A New Strategic Framework for North American Research Libraries

Image of U.S. Capitol dome from Wikimedia.

In a summary of the two days’ discussions, CRL president Bernard Reilly listed five factors presenters and attendees identified that loom as particularly serious threats to the long-term integrity and accessibility of e-government information. These threats mirrored some of the concerns raised by the panel of historians convened by the American Historical Association Research Division in advance of the Leviathan Forum. (See the report “Governments and the Digital Record: the Historian’s Perspective.”)
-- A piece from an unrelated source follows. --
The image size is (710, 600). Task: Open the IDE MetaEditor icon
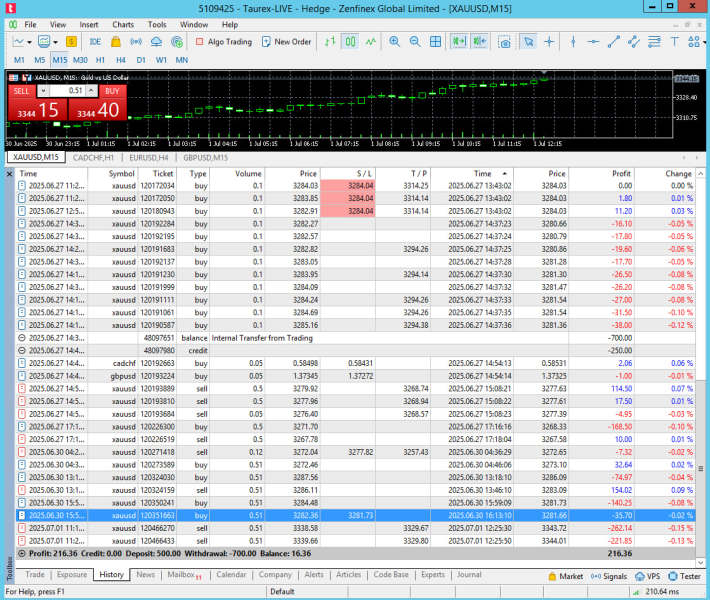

  1. Scale/“The Leviathan”: In the age of Big Data, the sheer number of records, documents, and datasets being produced by governments is immense and is growing exponentially. Moreover, the variety and complexity of the digital information being produced—as the applications and platforms adopted by government agencies continue to multiply and evolve—is increasing as well. The result is large and growing backlogs of unprocessed records in NARA and sporadic inclusion of agency documents in FDsys.
  2. “Known Unknowns”: The universe of government information is growing and changing so rapidly that the current scope of that universe is essentially immeasurable. This, combined with the tendency of governments to withhold from public view records and communications they consider sensitive, enormously complicates the task of preservation.
  3. Asymmetry: A large and growing disparity exists between the amount of information produced by governments, and the resources allocated by the public sector to preserve that information. Even at the national level in the U.S. and Canada, federal agencies historically tasked with archiving are ill-equipped to meet the new challenges. The problem is not simply one of mismatched resources, but of limits on the authority those agencies have over government publishing and records management.
  4. “The Cloud”: In the government information ecosystem, organizations that bring robust digital technologies and capabilities to the table now play a larger role than in the past. Such organizations include:
    • Cloud service providers and other suppliers of technology platforms used by government agencies to create and manage records and publish information
    • “Fourth Estate” organizations that aggregate, analyze, and interpret government records and data, and make them available to citizens and researchers
    • Private-sector, market-oriented aggregators and other third parties that locate, organize, reformat, and distribute public sector data and documents to users in the academic, government and business worlds.
    These organizations are an important part of the equation, as the channels through which much government information reaches users today. The content they serve is often inseparable from the tools they produce.
  5. “The Fog” (Non-Transparency): Ironically, in an era of open government data, too little information is available about how government records and information are created and maintained. In particular, we need more data about:
    • Technology: the myriad sophisticated systems and software that are now part of the critical infrastructure of governments. These include NARA’s Electronic Records Archive, acknowledged to be problematic, as well as the kinds of email systems that resulted in the wholesale loss of White House and IRS messages. If such systems remain “black boxes,” information vital to scholars about the production, provenance, and alteration of content will be lost or rendered unusable.
    • Finance: The resources invested by the commercial aggregators and distributors of government content, and the returns such entities realize on those investments, are often undisclosed. Lack of such information thwarts library due diligence in evaluating resources for purchase and subscription.
    • Politics: The actions of governments themselves often have a bearing on the integrity and accessibility of their records. All governments, to a greater or lesser degree, tend to resist public scrutiny of their activities. As Mary Case observed, the behavior of the agencies—and even that of publicly funded archives—can at times be in conflict with the mission of the research library and the interests of researchers.

A “Leviathan” Agenda

These are big challenges. To address them, research libraries will require a new “playbook.” Existing mechanisms, such as the U.S. Federal Depository Library Program and the Government of Canada’s Depository Services Program, were designed to overcome geographic obstacles to broad public access to documents that were tangible and available in limited quantities. The realities of today’s “paperless government,” global digital networks, and ubiquitous information pose different challenges and call for new approaches.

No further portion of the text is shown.